Member of the Provincial Assembly of Khyber Pakhtunkhwa
- In office 29 May 2013 – 28 May 2018
- Constituency: Constituency PK-58 (Tor Ghar)

Personal details
- Party: Jamiat Ulema-e Islam (F)
- Relations: Zar Gul Khan (brother)

= Zareen Gul =

Pakistani politician

Zareen Gul is a Pakistani politician who had been a Member of the Provincial Assembly of Khyber Pakhtunkhwa, from May 2013 to May 2018.

He has been active in politics since 1985 and elected six times as MPA, more than any politician in KPK Assembly.

==Education==
Zareen Gul got his education from Edwardes College Peshawar with a degree in Bachelors of Arts. He has thorough knowledge in political science, international relations and history. His major interest is in world history.

==Political career==
He is active in politics since 1985. He was senior member of Awami National Party and close friend of Arbab Ayub Jan and Pervez Khattak.

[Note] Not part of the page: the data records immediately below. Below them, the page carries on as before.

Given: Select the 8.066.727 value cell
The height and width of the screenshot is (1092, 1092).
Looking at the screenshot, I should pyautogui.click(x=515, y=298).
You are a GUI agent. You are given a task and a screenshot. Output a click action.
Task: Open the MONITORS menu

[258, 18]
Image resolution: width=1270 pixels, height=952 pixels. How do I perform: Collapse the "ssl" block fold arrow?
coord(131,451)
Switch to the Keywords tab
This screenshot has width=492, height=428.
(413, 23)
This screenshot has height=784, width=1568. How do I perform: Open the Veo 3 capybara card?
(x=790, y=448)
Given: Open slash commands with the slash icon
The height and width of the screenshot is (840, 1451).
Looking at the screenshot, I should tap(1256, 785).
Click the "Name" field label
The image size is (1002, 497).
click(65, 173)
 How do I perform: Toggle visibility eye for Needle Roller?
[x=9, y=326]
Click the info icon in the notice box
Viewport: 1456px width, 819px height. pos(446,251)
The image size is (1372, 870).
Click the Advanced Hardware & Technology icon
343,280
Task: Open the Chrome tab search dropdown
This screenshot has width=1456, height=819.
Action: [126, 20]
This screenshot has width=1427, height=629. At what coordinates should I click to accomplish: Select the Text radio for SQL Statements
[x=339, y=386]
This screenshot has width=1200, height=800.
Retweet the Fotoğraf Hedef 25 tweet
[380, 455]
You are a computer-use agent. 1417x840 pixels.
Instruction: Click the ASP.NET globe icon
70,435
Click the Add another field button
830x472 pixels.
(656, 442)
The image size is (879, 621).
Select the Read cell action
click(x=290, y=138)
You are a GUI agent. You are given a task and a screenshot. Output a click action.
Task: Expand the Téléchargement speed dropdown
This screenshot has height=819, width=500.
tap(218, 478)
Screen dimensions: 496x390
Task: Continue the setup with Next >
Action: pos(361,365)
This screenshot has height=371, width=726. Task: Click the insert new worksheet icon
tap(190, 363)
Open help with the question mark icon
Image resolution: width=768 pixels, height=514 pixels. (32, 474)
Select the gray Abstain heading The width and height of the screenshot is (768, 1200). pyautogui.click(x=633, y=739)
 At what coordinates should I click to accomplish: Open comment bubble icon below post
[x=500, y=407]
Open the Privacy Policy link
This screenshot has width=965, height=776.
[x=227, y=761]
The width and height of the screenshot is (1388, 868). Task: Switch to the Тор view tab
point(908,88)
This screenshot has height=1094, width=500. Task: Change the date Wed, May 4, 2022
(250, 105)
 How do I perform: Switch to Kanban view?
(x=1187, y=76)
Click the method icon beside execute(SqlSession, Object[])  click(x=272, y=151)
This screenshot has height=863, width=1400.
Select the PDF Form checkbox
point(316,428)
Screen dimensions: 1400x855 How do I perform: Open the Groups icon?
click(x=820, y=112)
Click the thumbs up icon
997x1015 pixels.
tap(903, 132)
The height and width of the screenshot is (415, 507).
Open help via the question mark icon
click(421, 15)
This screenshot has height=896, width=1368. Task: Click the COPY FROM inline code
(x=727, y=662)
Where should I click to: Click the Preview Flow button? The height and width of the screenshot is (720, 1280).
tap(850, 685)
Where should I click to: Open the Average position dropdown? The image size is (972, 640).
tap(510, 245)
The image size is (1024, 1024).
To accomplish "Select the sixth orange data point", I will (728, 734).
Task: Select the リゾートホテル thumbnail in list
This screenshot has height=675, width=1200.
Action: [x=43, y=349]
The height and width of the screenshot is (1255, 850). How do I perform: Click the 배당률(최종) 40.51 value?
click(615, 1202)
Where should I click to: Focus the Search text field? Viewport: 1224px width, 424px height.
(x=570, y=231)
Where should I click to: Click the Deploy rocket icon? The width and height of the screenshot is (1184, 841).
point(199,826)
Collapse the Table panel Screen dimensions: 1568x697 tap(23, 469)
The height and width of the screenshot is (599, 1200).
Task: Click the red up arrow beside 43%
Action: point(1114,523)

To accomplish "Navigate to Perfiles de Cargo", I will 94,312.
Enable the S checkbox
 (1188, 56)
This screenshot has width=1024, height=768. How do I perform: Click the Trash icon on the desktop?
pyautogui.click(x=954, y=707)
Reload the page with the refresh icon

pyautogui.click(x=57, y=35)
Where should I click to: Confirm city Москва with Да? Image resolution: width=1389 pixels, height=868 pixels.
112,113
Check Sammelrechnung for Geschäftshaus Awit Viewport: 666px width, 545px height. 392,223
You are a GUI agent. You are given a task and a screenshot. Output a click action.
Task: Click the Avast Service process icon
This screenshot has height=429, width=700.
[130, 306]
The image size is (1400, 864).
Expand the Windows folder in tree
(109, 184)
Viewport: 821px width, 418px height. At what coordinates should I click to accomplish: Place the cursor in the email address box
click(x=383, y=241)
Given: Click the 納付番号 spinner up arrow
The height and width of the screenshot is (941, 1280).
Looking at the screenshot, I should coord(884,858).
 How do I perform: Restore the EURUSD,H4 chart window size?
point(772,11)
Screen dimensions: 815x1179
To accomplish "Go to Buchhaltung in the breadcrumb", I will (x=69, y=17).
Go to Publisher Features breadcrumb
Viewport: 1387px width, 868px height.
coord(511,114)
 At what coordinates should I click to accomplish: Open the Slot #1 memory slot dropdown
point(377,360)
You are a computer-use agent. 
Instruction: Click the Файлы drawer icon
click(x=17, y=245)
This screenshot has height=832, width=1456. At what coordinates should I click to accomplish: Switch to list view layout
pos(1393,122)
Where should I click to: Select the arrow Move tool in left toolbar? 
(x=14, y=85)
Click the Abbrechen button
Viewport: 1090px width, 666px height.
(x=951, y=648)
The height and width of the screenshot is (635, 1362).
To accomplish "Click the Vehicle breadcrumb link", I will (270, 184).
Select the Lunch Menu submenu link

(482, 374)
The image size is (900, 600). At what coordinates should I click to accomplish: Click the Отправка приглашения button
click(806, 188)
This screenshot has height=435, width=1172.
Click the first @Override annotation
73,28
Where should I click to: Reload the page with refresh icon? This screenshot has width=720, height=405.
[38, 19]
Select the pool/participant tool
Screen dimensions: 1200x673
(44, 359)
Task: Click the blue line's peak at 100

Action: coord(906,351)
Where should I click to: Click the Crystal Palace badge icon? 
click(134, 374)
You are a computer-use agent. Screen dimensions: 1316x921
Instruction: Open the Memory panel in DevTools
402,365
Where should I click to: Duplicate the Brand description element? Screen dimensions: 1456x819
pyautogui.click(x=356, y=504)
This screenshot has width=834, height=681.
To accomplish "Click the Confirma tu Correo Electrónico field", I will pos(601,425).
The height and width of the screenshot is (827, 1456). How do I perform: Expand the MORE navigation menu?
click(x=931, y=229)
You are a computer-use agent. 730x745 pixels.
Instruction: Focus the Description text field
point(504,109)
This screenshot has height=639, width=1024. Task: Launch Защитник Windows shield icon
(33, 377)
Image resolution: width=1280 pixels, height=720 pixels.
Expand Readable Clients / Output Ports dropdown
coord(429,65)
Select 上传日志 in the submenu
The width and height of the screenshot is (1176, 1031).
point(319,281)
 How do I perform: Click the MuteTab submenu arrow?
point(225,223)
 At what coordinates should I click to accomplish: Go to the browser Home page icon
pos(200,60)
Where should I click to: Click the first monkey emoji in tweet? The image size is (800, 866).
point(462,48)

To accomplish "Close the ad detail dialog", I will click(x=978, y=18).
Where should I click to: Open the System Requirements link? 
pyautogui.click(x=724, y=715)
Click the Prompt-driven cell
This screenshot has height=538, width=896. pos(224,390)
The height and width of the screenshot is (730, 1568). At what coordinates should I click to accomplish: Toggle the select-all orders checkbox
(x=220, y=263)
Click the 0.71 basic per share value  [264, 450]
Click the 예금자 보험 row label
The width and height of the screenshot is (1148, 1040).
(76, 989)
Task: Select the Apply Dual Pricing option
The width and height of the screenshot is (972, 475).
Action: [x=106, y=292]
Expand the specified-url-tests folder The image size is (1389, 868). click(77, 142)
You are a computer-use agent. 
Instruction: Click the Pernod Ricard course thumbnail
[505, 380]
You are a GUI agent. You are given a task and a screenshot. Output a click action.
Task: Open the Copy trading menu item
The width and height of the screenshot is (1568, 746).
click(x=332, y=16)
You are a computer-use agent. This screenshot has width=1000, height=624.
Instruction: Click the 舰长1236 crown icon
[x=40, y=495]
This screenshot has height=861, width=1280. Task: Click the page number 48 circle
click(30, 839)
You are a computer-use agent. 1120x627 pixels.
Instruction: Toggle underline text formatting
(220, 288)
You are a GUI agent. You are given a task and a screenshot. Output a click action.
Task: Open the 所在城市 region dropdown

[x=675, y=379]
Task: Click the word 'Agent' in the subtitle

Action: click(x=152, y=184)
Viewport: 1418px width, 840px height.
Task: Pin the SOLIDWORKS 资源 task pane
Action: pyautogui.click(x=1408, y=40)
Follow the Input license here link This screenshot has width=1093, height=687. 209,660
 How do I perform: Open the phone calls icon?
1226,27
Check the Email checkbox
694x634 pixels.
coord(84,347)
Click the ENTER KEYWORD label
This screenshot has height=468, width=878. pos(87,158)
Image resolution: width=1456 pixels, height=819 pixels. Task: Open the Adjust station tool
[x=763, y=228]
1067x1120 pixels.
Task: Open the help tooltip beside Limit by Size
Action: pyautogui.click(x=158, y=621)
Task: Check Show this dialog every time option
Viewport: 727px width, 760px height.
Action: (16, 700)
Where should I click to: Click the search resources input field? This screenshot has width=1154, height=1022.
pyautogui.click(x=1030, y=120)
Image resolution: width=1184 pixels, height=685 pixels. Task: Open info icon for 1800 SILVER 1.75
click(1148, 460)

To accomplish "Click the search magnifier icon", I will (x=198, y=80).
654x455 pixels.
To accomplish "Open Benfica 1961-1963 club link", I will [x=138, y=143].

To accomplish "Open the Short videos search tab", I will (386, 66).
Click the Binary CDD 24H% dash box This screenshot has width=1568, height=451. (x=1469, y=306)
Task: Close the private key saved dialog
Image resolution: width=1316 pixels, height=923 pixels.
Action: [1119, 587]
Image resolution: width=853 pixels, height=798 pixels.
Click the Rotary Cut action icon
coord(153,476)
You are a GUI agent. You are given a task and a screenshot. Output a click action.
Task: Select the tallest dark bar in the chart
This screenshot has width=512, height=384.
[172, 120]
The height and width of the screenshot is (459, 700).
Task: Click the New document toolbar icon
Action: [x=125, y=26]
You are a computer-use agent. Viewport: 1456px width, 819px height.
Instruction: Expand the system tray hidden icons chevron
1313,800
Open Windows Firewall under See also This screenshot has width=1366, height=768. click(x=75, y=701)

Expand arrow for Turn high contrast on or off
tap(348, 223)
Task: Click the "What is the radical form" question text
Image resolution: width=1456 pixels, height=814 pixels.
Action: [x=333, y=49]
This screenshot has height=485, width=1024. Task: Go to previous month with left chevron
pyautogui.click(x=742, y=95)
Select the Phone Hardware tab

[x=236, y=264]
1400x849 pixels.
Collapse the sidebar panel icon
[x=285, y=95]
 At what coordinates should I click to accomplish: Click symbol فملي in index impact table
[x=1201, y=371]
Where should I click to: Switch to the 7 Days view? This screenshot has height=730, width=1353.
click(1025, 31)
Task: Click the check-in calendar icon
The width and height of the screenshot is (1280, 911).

His younger brother Zar Gul Khan is also active in politics.

He ran for the seat of the Provincial Assembly of the North-West Frontier Province as a candidate of Pakistan Muslim League (Q) from Constituency PF-58 (Mansehra-VI) in 2008 Pakistani general election but was unsuccessful. He received 14,588 votes and lost the seat to Namroz Khan, a candidate of Awami National Party (ANP).

He was elected to the Provincial Assembly of Khyber Pakhtunkhwa as a candidate of Jamiat Ulema-e Islam (F) from Constituency PK-58 Tor Ghar in 2013 Pakistani general election. He received 8,471 votes and defeated a candidate of ANP.